In step S380, it branches to G2 and processes the data. The condition for branching to G2 is a method applied when there is a similarity between a certain number or more of image information in the expanded ontology document. In addition, even if there is no similar image with a certain frequency, it can be branched to G2 by the user's decision.

This is a step of analyzing the similarity of the image extracted from topic document-A in step S610 of FIG. 6. In step S620, a representative drawing is determined in the topic document. In this case, the entire image area is scanned for the image pixel window, and feature points are extracted. In step S630, the system determines the main object by designating the main object of the representative drawing or using the feature points extracted in S620. When the main object of the representative drawing is selected, S640 is a process of extracting the topic document-C having a similar image from the topic document-B composed of the topic document-A and other topic documents.

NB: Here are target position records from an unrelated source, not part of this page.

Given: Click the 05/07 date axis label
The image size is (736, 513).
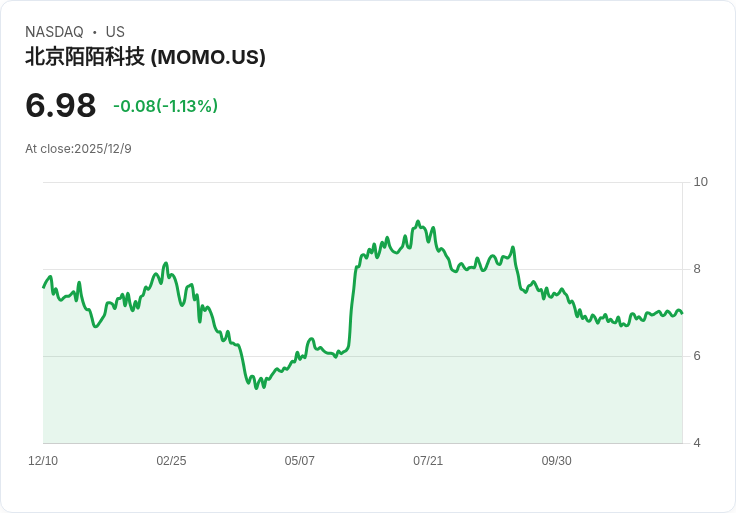Looking at the screenshot, I should (299, 461).
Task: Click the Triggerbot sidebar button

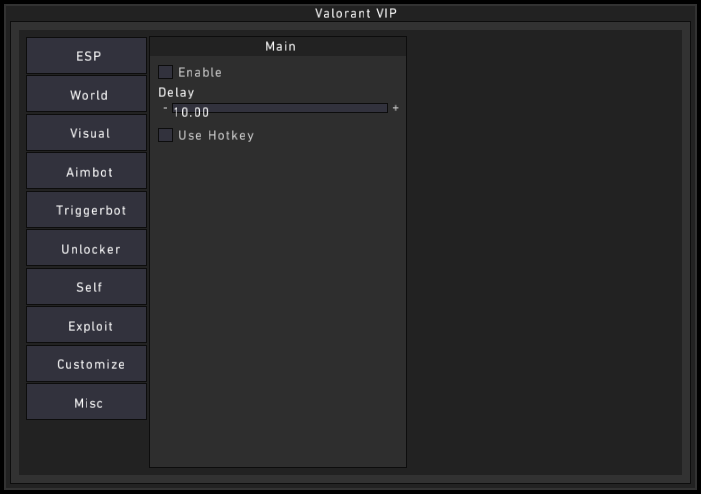Action: tap(87, 210)
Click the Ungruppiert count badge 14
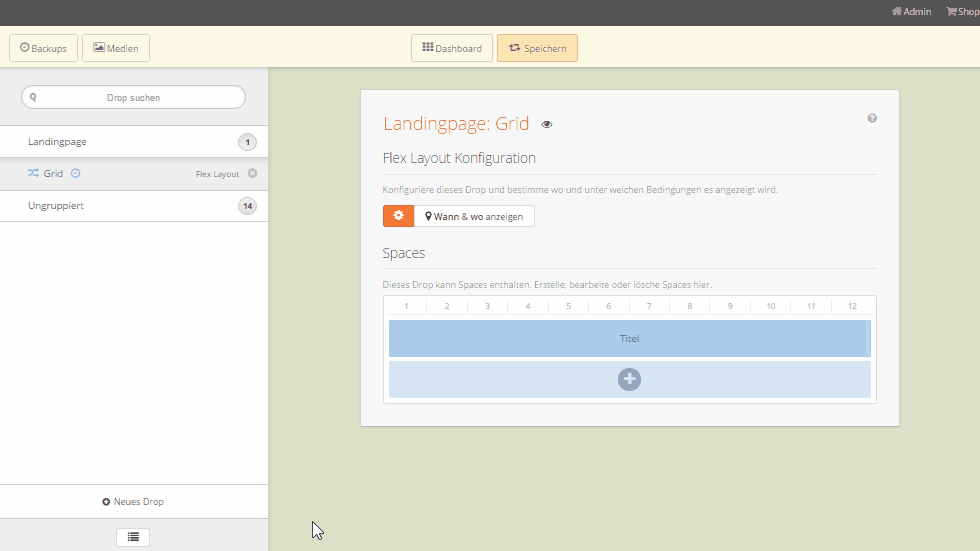980x551 pixels. (x=247, y=206)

In S640, the topic modeling step of S310 of FIG. 3 is performed again using the topic document-C extracted from different topic documents.

Claims

In the ontology information expansion method,

Extracting, by a system, a topic document-A group including the ontology information;

Determining, by the system, a representative image of the topic document-A group;

Receiving, by a system, a feature area of the representative-image;

Determining, by the system, a topic document-B having an image feature region similar to that of the representative-image , from document groups classified into different topics ; And

In order for the system to expand the above-user ontology,

An ontology information extension method in which a system performs topic modeling using the extracted topic document-B.
The method of claim 1,

In performing topic modeling using the topic document-B,

Ontology information expansion method further comprising the step of the system receiving the number of topic models.
In the ontology information expansion method,

Receiving, by the system, user-selected words included in the same topic;

Receiving, by a system, hierarchical information and connection information (user-ontology) between the user-selected words;

Generating, by a system, a syntax tree from a document included in the topic using the user-ontology;

Determining, by the system, a valid-word using the syntax tree information; And

In order for the system to expand the above-user ontology,

An ontology expansion method comprising the step of: receiving, by a system, word vector information application determination or selection-SVD application determination information.
The method of claim 1,

In order to determine the valid-word in the step of determining the syntax tree,

The method of extending ontology information, further comprising the step of: receiving, by the system, distance information from the user-ontology.
The method of claim 1,

In order to determine a valid-similar word by applying the word vector information,

The method of extending ontology information, further comprising the step of: receiving, by the system, information on the variance value and the deviation information between the variance values.
The method of claim 1,

By applying the screening-SVD, to determine the screening-SVD-subgroup,

Ontology information expansion method further comprising the step of the system receiving the number of screening-SVD-subgroups.